Afghanistan ancora
una bomba a orologeria

Il ritiro occidentale dall’Afghanistan è il regalo avvelenato di Joe Biden a Russia e Cina. Dopo un ventennio, da quel tragico 11 settembre che rivoluzionò le priorità dell’agenda internazionale, gli Stati Uniti modificano uno dei principali vettori della loro politica estera, ridimensionando il pericolo del terrorismo radicale. Allo stesso tempo la Casa Bianca non vede più ragione di continuare a togliere le castagne dal fuoco a partner diventati ostili su altri scenari. Dopo la crisi ucraina del 2014 sono finiti i tempi in cui i russi passavano informazioni di intelligence, indicando ai colleghi occidentali gli obiettivi da colpire in Afghanistan, o mettevano a disposizione corridoi aerei. Così ora torna a suonare forte l’allarme nelle cancellerie dell’Asia centrale ex sovietica. Il ritiro delle truppe della Nato significa il rischio del ritorno allo scenario di fine anni Novanta, quando erano continui gli attacchi oltre confine dei radicali islamici con l’appoggio di gruppi fondamentalisti locali.

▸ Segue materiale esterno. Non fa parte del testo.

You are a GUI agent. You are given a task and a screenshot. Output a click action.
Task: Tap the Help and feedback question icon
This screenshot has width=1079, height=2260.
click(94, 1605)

Il presidente russo Putin ha parlato con i colleghi uzbeco e tagico, ma intense sono le consultazioni fra tutti i leader regionali. Al momento Mosca non è intenzionata in prima persona a colmare il vuoto che si sta lasciando alle spalle l’Alleanza atlantica. Preoccupa, però, che a fine giugno centinaia di militari governativi afghani siano fuggiti in Tagikistan inseguiti dai talebani, segnalati in rapida avanzata in tutte le province del Paese. Dushanbé ha mobilitato 20 mila uomini sul suo confine meridionale e Mosca ha messo a disposizione la sua base, sede della 201ª divisione motorizzata. Si vedrà adesso anche se gli Stati, facenti parte dell’Accordo di sicurezza collettiva - una specie di mini-Patto di Varsavia a livello di Csi, la Comunità sorta sulle ceneri dell’Urss - tanto pronti a parate, dichiarazioni infuocate e manovre varie, sono anche disposti a sporcarsi le mani in prima persona in un Paese, già occupato dai sovietici per un decennio dal 27 dicembre 1979 al 15 febbraio 1989. Ma intanto gli americani, che terranno comunque nella regione una limitata presenza militare, hanno lasciato all’improvviso la base di Bagram, simbolo dell’intervento occidentale.

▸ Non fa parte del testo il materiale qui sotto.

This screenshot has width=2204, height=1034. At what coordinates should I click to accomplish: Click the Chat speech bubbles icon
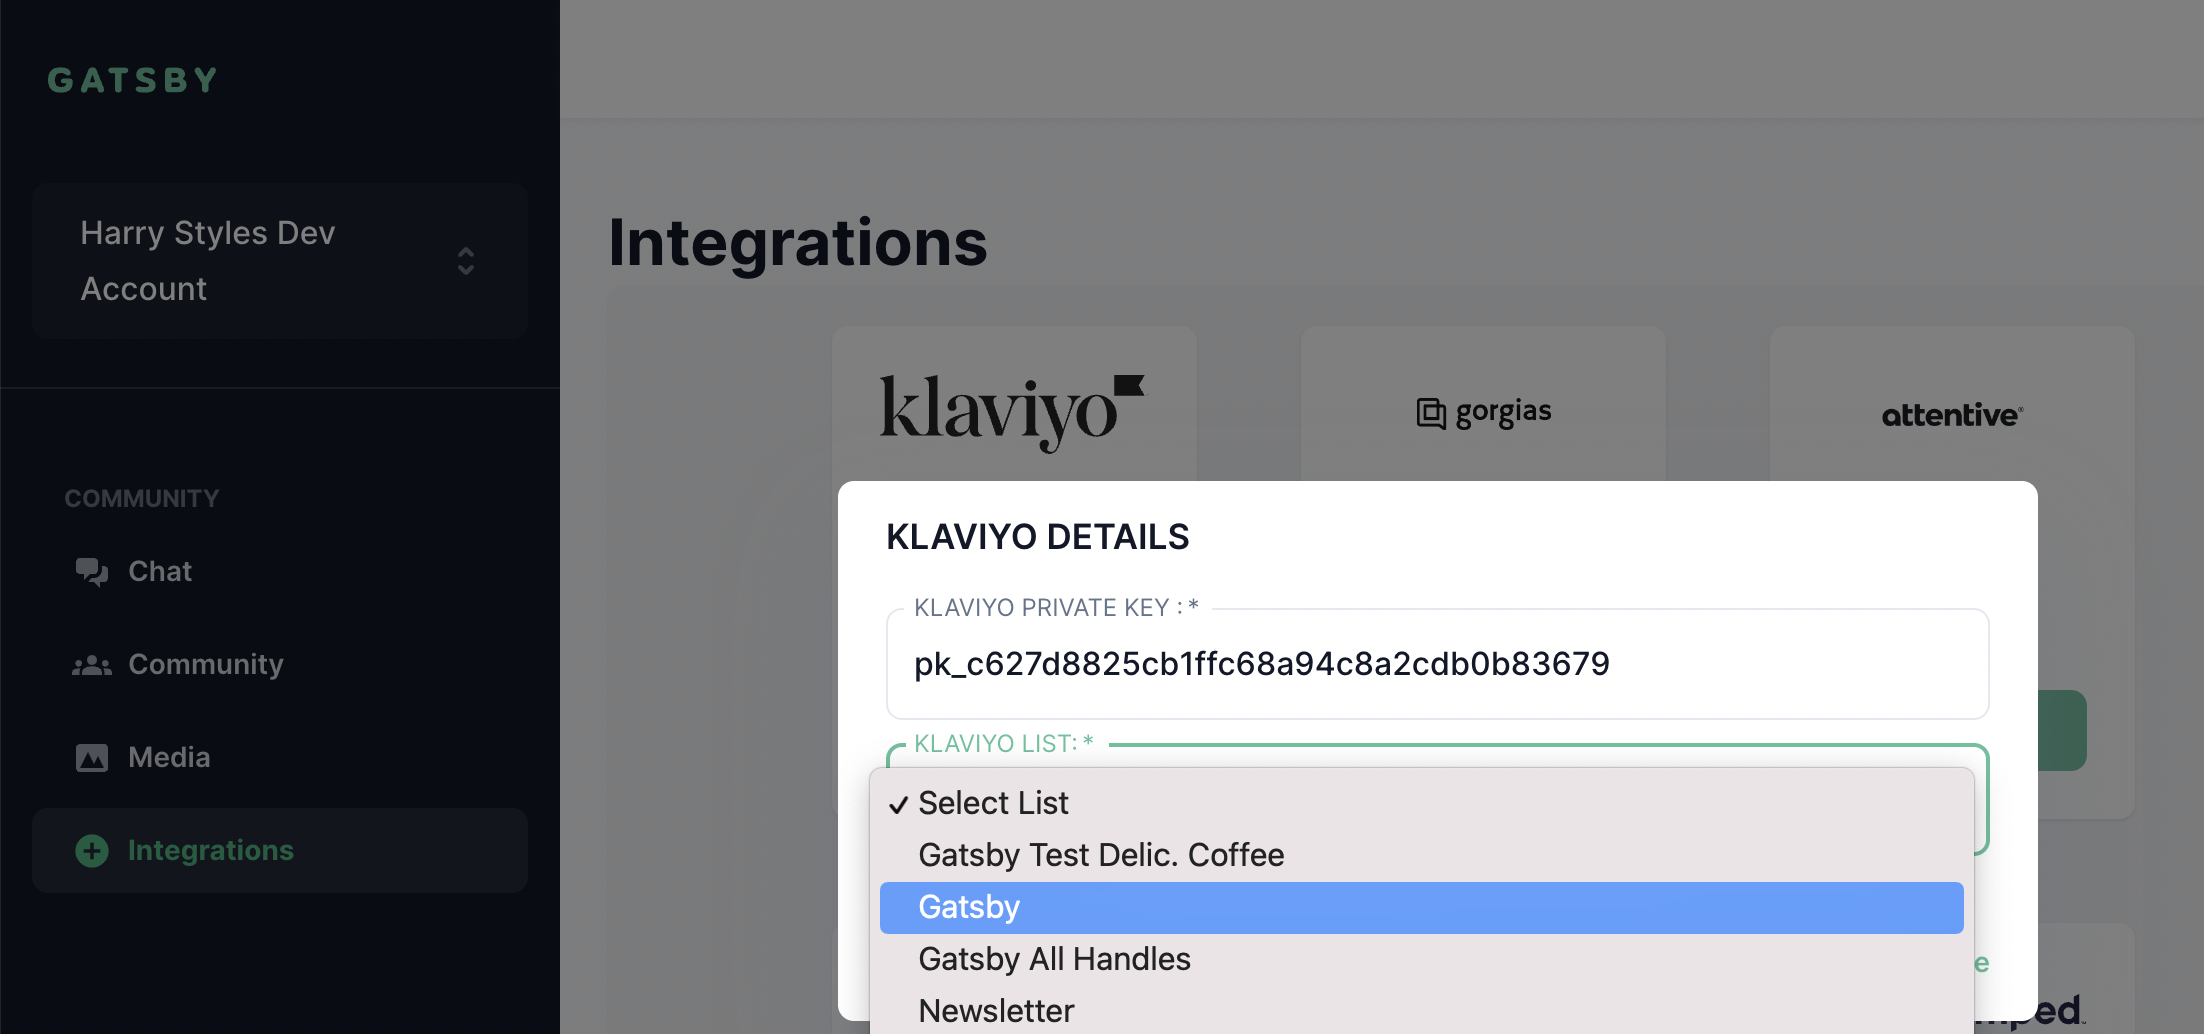[x=92, y=571]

Si ritireranno del tutto dall’Afghanistan entro l’11 settembre in ottemperanza agli Accordi di Doha. Così ha promesso il presidente Biden, che gode dei primi frutti dell’Accordo di Abramo - tra arabi ed israeliani - per riposizionare gli Stati Uniti sullo scenario mediorientale e nel mondo islamico. La Cina osserva interessata gli eventi in corso dietro alla porta di casa sua, a quattro passi dallo Xinjiang, dove, secondo Washington, vengono violati i diritti umani degli uiguri, popolazione turcofona musulmana. Pechino sta discutendo sia coi governativi afghani sia con i talebani per costruire un ramo della sua nuova «Via della Seta» (con infrastrutture per miliardi di dollari), che già tocca il Pakistan.

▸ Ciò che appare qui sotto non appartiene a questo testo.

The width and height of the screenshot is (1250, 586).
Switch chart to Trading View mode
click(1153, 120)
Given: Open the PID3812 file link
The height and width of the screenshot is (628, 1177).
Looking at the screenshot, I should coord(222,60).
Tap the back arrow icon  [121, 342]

Tenta di sedurre le parti con i soldi. La sua leadership, con le annesse ambizioni globali, verranno messe qui alla prova. In ultimo, l’Afghanistan. Dopo 20 anni di presenza occidentale i governativi sono abituati al fatto che qualcuno li difenda e l’unica vera forza militare sul terreno è quella dei talebani. L’intelligence Usa prevede la caduta di Kabul nell’arco di sei mesi. Sono i fondamentalisti ad avere l’unico collante ideologico, che unisce, in un Paese multietnico, con strutture tribali funzionanti, piene di Signori della guerra, senza un vero concetto di Stato. Non essere riuscito a sradicare questa dinamica malsana è il vero fallimento dell’Occidente.